En marge de la 26ème édition du Salon International de l'Edition et du Livre, l'Organisation de la femme Istiqlalienne a organisé dimanche 16 Février, à Rabat, un colloque national sur l'image des femmes immigrées dans les médias.

Le discours de bienvenue a été prononcé par Khadija Zoumi, présidente de l'Organisation de la femme Istiqlalienne, lors du colloque auquel ont participé des représentants du Comité exécutif du Parti de l'Istiqlal, les membres du bureau exécutif de l'Union Générale des Travailleurs au Maroc, les membres du bureau exécutif de l'Organisation ainsi que les femmes qui représentent différents Partis marocain, y compris les représentantes du Parti de l'Union socialiste, du Progrès et du Socialisme, et du Mouvement Populaire.

Ces femmes sont venues pour assister au colloque et l'enrichir, en plus de la présence massive des membres et des structures de l'Organisation, ainsi que des chercheurs dans le domaine social et des femmes immigrées qui font partie de l'Organisation.

Pour commencer, Mme Zoumi a parlé du but d’aborder le sujet de l'image des femmes immigrées dans les médias et que les femmes marocaines en général souffrent toujours de cette image exposée par les médias, car nous n'avons pas encore pu trouver une meilleure considération des femmes immigrées qui pourra défendre les problèmes des femmes.

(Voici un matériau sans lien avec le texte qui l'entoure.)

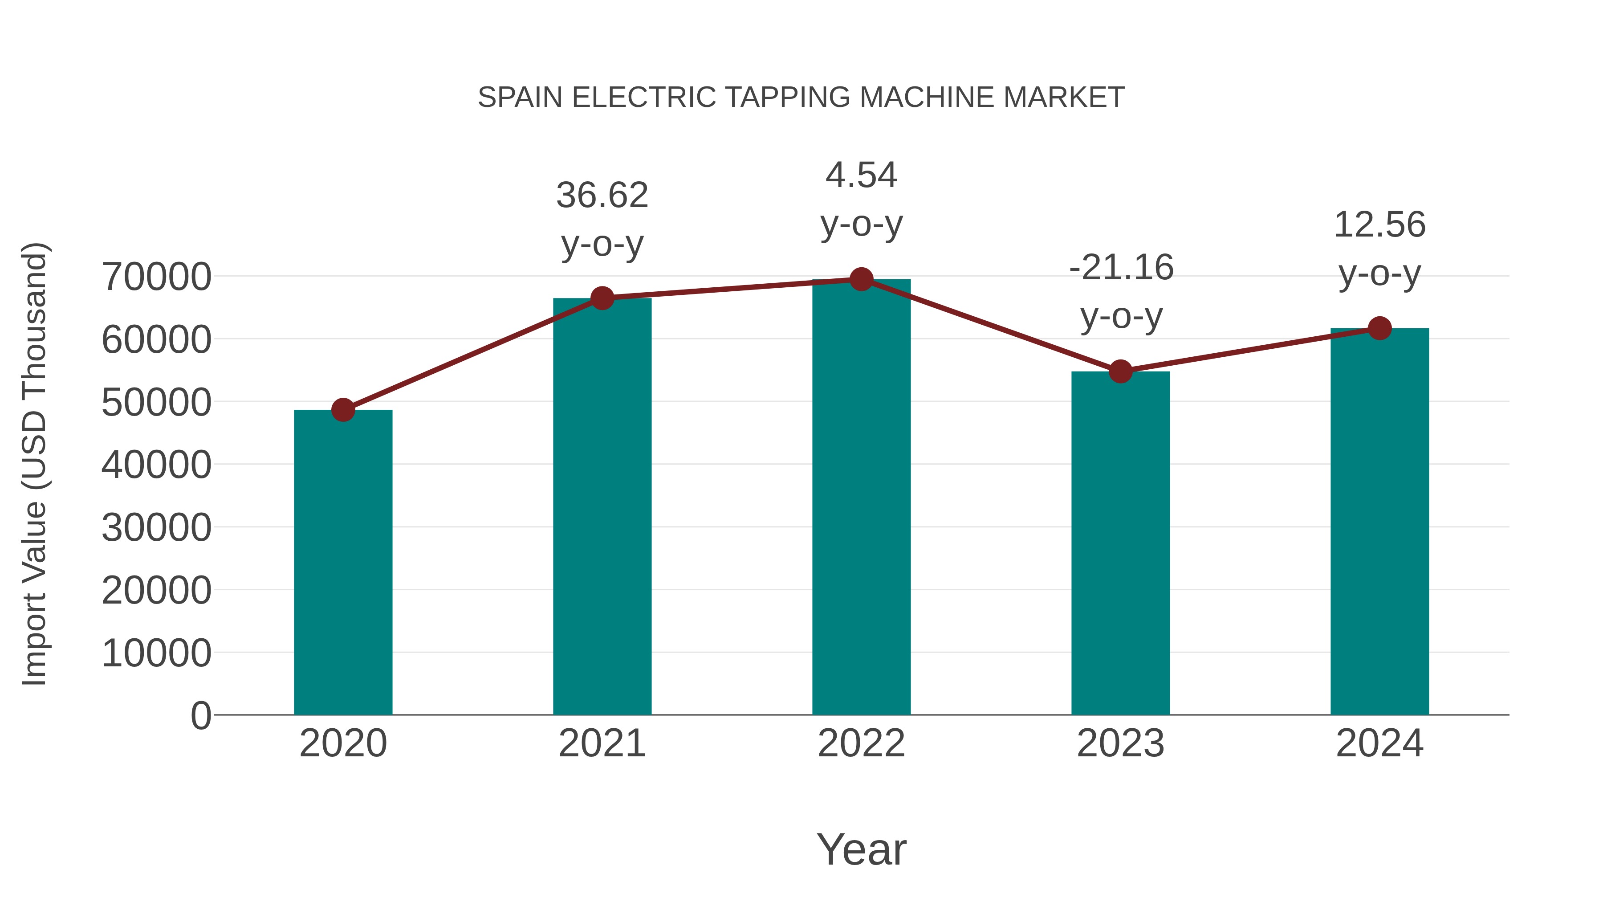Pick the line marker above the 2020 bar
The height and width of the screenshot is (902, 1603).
point(343,410)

La femme immigrée souffre de nouveaux problèmes, au premier rang desquels la violence électronique, par contre, les succès impressionnants des femmes immigrées dans les pays d'accueil sont négligés.

Fatima Al Ifriki : Pourquoi l'Occident insiste-t-il à mettre en avant les histoires scandaleuses et tragiques des femmes immigrées et néglige leurs réussites?

Fatima Al Ifriki, par sa douceur, son langage intense, sa profondeur intellectuelle et créative, a supervisé les travaux du colloque qui a connu la participation du sociologue Faouzi Boukhris, Mohamed Cherkaoui , Professeur spécialisé dans les relations internationales, Nezha El Ouafi, Ministre déléguée chargée des Marocains résidant à l’étranger, ainsi que Mounia Allali, chercheuse en médiation sociale. Fatima Al Ifriki a évoqué la faible présence des femmes immigrées dans le débat public marocain, ainsi que celui de l'Occident qui ne met en avant que les événements scandaleux liés à la prostitution, au terrorisme ou aux tragédies résultant de la violence domestique, et en insistant à perpétuer ces stéréotypes.

Fatima Al Ifriki a remercié l'Organisation de la femme Istiqlalienne pour ses efforts, en particulier pour son travail visant à stimuler le débat politique, intellectuel et culturel, et sa volonté d'autonomiser les femmes en les encadrant et en les formant dans des ateliers spécialisés. Elle a estimé que l'amélioration de l'image des femmes immigrées ne changerait pas, même avec l'intervention de tous les acteurs publics et civils, mais il est plutôt nécessaire de changer la situation des femmes immigrées pour le mieux.

Dans l'intervention du chercheur en sociologie, Faouzi Boukhris, dans laquelle il a déclaré que les médias n’ont pas l’habitude de parler de l'image des femmes immigrées ou à poser des questions sur l'image des femmes marocaines. Il continue en réaffirmant que les médias sont le quatrième pouvoir, car c'est l'autorité qui limite l'abus des autres pouvoirs et établit un équilibre, et représente la voix des citoyens.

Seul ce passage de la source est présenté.